* ACTION ITEM
Return, word for word, only the lines of the data below that lie between the line with "This screenshot has height=503, width=1567." and the line with "This screenshot has width=598, height=449.", those two lines included.

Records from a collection
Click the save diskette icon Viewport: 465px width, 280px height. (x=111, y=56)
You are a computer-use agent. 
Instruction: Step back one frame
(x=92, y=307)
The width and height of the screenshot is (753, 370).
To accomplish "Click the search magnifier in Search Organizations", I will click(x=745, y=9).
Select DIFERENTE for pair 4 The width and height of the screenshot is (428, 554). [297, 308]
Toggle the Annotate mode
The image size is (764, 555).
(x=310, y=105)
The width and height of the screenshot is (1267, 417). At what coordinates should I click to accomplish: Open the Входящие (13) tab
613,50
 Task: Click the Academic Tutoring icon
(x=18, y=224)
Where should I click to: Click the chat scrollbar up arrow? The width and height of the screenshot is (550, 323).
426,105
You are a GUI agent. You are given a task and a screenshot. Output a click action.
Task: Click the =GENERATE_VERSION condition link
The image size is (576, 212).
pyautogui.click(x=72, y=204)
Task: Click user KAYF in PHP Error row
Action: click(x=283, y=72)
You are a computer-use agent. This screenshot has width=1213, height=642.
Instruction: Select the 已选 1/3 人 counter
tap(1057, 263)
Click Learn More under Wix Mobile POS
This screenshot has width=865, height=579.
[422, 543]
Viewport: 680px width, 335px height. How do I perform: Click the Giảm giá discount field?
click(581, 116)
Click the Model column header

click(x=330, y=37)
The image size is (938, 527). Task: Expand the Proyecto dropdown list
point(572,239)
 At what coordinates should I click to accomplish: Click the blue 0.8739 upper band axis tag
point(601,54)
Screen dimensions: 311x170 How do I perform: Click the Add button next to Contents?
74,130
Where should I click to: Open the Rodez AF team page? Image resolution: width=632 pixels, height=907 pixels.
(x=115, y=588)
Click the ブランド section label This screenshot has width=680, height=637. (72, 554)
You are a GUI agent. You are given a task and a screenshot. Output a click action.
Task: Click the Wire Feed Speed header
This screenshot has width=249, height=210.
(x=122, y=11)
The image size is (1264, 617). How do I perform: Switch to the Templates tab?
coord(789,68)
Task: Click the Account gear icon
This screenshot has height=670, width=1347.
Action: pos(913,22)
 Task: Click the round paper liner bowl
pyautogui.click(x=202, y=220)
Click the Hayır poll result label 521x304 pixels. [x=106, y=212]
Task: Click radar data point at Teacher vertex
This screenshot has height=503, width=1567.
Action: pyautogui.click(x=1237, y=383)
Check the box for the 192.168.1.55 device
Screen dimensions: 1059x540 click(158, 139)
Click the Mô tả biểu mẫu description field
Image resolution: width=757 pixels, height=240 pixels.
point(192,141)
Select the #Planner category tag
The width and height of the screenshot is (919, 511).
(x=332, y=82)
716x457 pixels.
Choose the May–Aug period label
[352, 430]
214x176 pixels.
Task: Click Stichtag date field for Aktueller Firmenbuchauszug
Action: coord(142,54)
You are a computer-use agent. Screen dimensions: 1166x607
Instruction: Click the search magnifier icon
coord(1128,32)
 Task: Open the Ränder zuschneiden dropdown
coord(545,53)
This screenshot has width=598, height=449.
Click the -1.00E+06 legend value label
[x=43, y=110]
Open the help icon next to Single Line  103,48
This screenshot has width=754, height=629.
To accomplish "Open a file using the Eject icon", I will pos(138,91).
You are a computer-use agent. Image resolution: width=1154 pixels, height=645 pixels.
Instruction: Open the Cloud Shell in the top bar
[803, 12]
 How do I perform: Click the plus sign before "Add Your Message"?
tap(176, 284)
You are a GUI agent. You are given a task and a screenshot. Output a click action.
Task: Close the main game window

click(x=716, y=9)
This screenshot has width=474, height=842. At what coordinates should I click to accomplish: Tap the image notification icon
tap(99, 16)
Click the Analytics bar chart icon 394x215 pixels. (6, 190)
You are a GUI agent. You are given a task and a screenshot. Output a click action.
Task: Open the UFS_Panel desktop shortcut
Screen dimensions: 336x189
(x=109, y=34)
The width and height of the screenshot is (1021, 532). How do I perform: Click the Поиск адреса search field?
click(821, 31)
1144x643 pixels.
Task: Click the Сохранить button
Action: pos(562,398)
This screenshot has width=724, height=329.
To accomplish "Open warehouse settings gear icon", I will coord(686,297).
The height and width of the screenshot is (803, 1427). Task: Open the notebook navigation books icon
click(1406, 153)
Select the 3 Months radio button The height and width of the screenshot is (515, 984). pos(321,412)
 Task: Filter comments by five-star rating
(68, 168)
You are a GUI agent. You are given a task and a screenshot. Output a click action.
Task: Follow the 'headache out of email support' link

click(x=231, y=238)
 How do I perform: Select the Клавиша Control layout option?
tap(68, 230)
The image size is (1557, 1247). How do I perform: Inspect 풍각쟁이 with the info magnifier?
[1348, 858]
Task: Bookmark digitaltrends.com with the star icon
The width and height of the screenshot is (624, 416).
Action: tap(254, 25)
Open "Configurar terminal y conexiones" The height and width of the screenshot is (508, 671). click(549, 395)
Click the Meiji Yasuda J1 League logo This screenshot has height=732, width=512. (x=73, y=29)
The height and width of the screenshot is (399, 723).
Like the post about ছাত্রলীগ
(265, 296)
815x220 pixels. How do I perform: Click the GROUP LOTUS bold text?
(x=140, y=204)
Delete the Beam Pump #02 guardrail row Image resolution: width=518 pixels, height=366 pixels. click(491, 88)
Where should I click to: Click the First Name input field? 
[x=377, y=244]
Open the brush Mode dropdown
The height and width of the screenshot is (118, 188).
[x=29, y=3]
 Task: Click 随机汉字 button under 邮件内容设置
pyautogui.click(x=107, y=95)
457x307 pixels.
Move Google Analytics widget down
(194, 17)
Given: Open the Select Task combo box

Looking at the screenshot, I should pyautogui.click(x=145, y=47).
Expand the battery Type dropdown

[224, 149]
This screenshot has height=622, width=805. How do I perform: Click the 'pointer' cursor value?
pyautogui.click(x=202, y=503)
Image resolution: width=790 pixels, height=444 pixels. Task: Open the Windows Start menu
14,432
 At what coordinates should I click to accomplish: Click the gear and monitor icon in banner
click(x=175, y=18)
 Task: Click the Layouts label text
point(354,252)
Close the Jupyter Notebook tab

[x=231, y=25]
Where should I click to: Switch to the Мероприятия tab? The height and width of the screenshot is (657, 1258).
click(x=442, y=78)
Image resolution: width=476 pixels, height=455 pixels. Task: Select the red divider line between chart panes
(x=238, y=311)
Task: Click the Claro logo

* RESULT OF THE EXERCISE
This screenshot has height=503, width=1567.
Action: pyautogui.click(x=1237, y=383)
Check the box for the 192.168.1.55 device
Screen dimensions: 1059x540 click(158, 139)
Click the Mô tả biểu mẫu description field
Image resolution: width=757 pixels, height=240 pixels.
point(192,141)
Select the #Planner category tag
The width and height of the screenshot is (919, 511).
(x=332, y=82)
716x457 pixels.
Choose the May–Aug period label
[352, 430]
214x176 pixels.
Task: Click Stichtag date field for Aktueller Firmenbuchauszug
Action: coord(142,54)
You are a computer-use agent. Screen dimensions: 1166x607
Instruction: Click the search magnifier icon
coord(1128,32)
 Task: Open the Ränder zuschneiden dropdown
coord(545,53)
This screenshot has width=598, height=449.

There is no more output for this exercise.